Al Festival della Cultura della Libertà per difendere i diritti nell'era Covid

Ideatori della manifestazione Sforza Fogliani e Lottieri, focus sul rapporto tra individuo e Stato. Il caso del blocco degli sfratti

Al Festival della Cultura della Libertà per difendere i diritti nell'era Covid

Siamo arrivati a sei. Quella che si svolgerà domani e il 30 gennaio, a Piacenza, sarà la sesta edizione del Festival della cultura della libertà, che la Confedilizia si onora di contribuire a organizzare sin dalla nascita di questa manifestazione, ideata da Corrado Sforza Fogliani. Il titolo scelto per il 2022 da Carlo Lottieri, direttore scientifico del Festival, è a un tempo stimolante e preoccupante: «La libertà al tempo della paura. Come riconquistare i diritti perduti?».

Il riferimento, superfluo sottolinearlo, è alla pandemia e ai modi con i quali non solo in Italia è stata fronteggiata. Un titolo con tre parole chiave libertà, paura, diritti per consentire ai tanti relatori che animeranno i dibattiti programmati (temi e nomi consultabili qui: culturadellaliberta.com) di confrontarsi sulle conseguenze di un evento giunto inaspettato ma in corso ormai da quasi due anni. In effetti, di una riflessione a più voci su quanto stiamo vivendo c'è estremo bisogno. Non solo su natura, portata e implicazioni di provvedimenti immediatamente riconducibili alla «lotta al contagio» (obblighi di vaccinazione, «certificazioni verdi» ecc.), ma anche in ordine ai riflessi sull'economia e sulla vita sociale sia della pandemia sia delle misure assunte in seguito ad essa.

Un caso eclatante è quello del blocco degli sfratti. Per quasi due anni dal 17 marzo 2020 al 31 dicembre 2021 si è impedita l'esecuzione di provvedimenti giudiziari con i quali, al termine di vicende contrattuali e processuali lunghe e snervanti, era stato sancito il diritto del proprietario a rientrare in possesso dell'immobile di sua proprietà. Ventidue mesi di sospensione del diritto, di esproprio di fatto, di assenza di reddito per i locatori (ma perdurante obbligo di pagare spese di gestione e tasse), il tutto giustificato (si fa per dire) dall'esigenza di proteggere una categoria considerata per definizione debole gli inquilini (in realtà occupanti abusivi) di immobili abitativi e no rispetto alla loro controparte contrattuale, quella dei proprietari, evidentemente non ritenuta bisognosa di sostegno.

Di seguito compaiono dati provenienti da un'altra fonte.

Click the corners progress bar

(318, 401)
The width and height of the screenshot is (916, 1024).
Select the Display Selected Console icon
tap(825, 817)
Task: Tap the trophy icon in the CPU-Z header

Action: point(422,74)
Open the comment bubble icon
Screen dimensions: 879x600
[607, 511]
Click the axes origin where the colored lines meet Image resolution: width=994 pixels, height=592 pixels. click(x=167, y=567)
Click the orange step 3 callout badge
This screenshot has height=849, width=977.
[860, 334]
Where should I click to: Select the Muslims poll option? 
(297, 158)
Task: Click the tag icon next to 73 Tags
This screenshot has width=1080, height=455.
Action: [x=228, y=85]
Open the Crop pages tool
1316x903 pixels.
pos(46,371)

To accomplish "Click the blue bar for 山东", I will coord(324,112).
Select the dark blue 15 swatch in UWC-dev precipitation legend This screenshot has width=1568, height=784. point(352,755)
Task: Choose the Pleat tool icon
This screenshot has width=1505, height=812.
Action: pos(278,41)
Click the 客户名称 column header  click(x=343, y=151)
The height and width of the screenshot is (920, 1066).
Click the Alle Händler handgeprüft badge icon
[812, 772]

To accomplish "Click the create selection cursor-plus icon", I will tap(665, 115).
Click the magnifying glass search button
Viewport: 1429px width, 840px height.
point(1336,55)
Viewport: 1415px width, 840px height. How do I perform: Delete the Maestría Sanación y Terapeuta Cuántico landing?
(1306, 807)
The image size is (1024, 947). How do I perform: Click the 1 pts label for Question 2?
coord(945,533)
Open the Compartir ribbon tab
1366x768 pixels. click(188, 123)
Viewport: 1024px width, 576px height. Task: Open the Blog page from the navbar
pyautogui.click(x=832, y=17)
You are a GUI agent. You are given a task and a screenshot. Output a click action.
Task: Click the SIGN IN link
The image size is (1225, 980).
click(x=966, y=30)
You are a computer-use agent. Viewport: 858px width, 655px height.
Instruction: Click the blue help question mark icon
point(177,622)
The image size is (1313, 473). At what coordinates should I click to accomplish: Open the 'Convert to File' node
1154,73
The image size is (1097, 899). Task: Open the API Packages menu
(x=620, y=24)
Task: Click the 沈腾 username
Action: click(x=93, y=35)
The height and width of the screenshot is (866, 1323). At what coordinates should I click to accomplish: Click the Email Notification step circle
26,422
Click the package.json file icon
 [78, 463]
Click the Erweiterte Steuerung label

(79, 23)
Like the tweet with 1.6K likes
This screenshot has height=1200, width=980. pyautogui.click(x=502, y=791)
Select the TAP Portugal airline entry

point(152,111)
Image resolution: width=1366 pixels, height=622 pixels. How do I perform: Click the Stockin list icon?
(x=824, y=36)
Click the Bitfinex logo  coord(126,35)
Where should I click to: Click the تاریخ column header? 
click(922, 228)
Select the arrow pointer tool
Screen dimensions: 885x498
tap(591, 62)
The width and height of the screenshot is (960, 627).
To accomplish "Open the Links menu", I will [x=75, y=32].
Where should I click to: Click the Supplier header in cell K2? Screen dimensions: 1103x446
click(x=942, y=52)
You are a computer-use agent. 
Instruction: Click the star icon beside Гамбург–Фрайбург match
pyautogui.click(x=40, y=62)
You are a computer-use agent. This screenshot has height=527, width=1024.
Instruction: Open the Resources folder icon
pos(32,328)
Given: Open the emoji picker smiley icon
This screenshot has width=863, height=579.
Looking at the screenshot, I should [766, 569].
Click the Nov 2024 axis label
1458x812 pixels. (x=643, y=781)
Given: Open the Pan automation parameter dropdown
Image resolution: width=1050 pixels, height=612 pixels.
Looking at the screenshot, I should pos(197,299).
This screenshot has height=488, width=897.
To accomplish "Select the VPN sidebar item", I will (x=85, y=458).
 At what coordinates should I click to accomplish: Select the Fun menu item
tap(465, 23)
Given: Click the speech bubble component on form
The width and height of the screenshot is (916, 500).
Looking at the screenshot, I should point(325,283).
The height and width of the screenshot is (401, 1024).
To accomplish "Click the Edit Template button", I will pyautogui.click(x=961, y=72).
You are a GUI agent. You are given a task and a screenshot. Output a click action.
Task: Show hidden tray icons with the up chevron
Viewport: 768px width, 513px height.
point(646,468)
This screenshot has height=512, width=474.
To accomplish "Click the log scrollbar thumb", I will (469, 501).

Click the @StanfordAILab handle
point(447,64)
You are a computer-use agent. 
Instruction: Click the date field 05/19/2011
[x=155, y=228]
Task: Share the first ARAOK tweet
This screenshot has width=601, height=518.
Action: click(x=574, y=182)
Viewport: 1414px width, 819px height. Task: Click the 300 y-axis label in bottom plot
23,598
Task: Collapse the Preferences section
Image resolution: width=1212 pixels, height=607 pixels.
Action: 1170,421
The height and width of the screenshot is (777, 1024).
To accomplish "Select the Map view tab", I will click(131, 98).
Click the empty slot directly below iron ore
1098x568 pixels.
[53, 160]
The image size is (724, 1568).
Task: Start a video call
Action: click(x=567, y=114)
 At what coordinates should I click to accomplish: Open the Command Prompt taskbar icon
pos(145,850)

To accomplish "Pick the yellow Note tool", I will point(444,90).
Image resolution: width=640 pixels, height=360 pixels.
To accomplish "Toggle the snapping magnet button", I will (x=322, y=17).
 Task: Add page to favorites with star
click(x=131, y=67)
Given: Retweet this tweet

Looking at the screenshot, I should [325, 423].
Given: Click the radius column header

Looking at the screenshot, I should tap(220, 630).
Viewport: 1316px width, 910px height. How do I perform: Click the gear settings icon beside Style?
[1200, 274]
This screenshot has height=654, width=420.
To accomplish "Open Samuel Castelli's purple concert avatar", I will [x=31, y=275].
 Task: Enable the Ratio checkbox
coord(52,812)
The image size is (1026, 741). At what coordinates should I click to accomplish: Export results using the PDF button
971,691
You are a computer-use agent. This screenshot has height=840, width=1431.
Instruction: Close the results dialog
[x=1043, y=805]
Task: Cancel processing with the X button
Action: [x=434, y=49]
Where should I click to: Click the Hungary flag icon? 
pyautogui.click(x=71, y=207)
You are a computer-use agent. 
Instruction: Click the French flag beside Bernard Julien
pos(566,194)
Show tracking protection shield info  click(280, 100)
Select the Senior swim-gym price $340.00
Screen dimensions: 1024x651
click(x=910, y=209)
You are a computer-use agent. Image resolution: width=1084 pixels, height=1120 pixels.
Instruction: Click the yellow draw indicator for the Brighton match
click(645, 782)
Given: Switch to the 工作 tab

Gli esempi potrebbero essere molti, e ci sarà modo di richiamarli nel corso della due giorni piacentina. Al fondo, però, c'è un'unica questione: quella del rapporto fra individuo e Stato, fra attività privata e intervento pubblico, fra iniziativa e protezione. Una questione che è sempre stata rilevante, che ha sempre visto contrapporsi visioni spesso opposte, ma che dall'inizio della pandemia è esplosa in modo eclatante, in molti casi sparigliando le carte e disvelando anime dirigiste dietro maschere liberiste. Un appello diffuso già nella primavera del 2020 metteva in guardia dall'affermarsi di una «pandemia statalista». Sono passati quasi due anni ma quel monito è ancora attuale, forse ancor più di allora.

Il Festival di Piacenza è l'occasione per riflettere sulla necessità di uscire da questa situazione di perdurante emergenza e, soprattutto, dal suo corollario di giustificazioni per qualsiasi eccezione alle regole del diritto, dell'economia e sempre più di frequente del buon senso.